Its skin is immature, thin, red and delicate, and complete maturation can take weeks to months. The skin of very premature babies has plenty of superficial nerve fibres. Therefore, the baby is very sensitive and seems to prefer gentle, warm hands that are still and provide support for its body.

The baby's movement patterns are immature and can be described as sudden and jerky. You can see sweeping movements and stretches. The baby needs help to obtain a comfortable, foetal position with its hands close to its mouth.

It can be difficult to ascertain if the baby is awake or asleep as the baby switches between superficial sleep and a diffuse drowsy wakefulness. The baby strives for calm and rest in order to conserve energy to grow and develop.

Neonatal care

During the first weeks of life, the baby will need highly specialised intensive care in an incubator with warm air and a high level of humidity in order to maintain its body temperature. Normal body temperature is crucial for the baby's well-being, growth and development. As the brain is still immature, care is focused on maintaining a quiet, calm and dark environment. The baby is cared for in a sleeping pod, specially designed to provide support. To minimise any disruptions, care is meticulously planned.

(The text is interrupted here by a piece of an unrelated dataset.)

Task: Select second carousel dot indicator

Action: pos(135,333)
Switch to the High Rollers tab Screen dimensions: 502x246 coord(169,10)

The baby's lungs are also immature, so all babies need some form of respiratory support, often using a ventilator initially, in order to be able to breathe regularly. The baby may have imbalances in the regulation of heart rate and breathing.

During the first week, a majority of all babies require repeated light therapy due to their immature liver.

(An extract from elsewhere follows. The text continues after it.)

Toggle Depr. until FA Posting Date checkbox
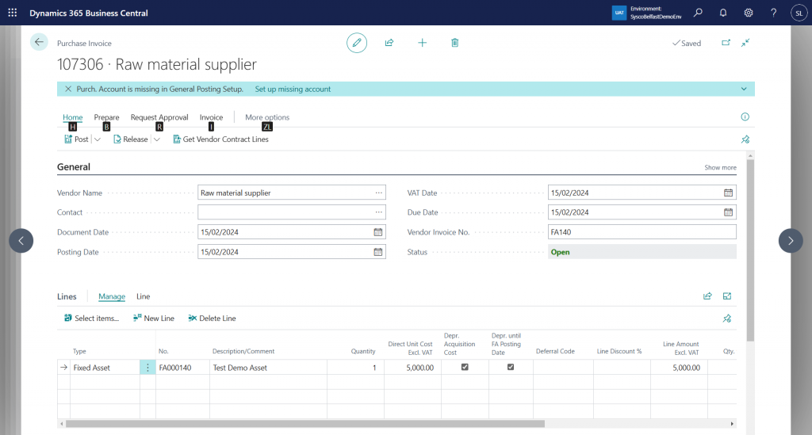 (x=511, y=367)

The baby's nutrients are primarily supplied through IV nutrition. The baby can often be given small amounts of feed using a feeding tube that is inserted through its nose and which goes down to its stomach.

Due to its thin skin and immature immune system, there is an increased risk of infection.

What can I do, as a parent?

Spend as much time as possible with your baby and participate in its care so you have a chance to get to know one another. At that age, babies are very sensitive to all forms of sensory input. They interact very little with their surroundings, but are helped by a calm and harmonious environment, and by the fact that everything is done very slowly with several breaks and preferably using one stimulus or sensory input at a time. You can therefore hold your baby with soft, warm and still hands, applying mild, gentle pressure. Help the baby to adopt and maintain a comfortable position with its arms and legs held in towards its body with its hands near its mouth or face. From its time in the womb, the baby is used to having a boundary around itself. Talk in a gentle tone of voice, the baby will recognise you. Let the baby have a piece of cloth with your smell on it close to its face.

As soon as your baby has stabilised it can come out of the incubator and be held skin to skin against your chest. This has a range of positive effects on the baby's development and well-being. It may help the baby to stabilise its breathing, heart rate, body temperature and digestion. It also releases "feel-good" hormones in both you and your baby. The staff will help you put the baby in a good position so that you are able to enjoy some time together.

After giving birth, you can begin to stimulate your breasts to produce milk. The first energy-rich drops of breast milk (colostrum) can be given straight into the baby's mouth upon consultation with the staff. Offer your baby a dummy dipped in breast milk as it already has a sucking reflex.

Learn the ward's hygiene procedures to help prevent infection. Avoid strong scents, such as perfume, and let the hand disinfectant dry properly before holding your baby.

We would like you to participate in the daily ward round and tell us about your baby, and plan its care together with the medical team.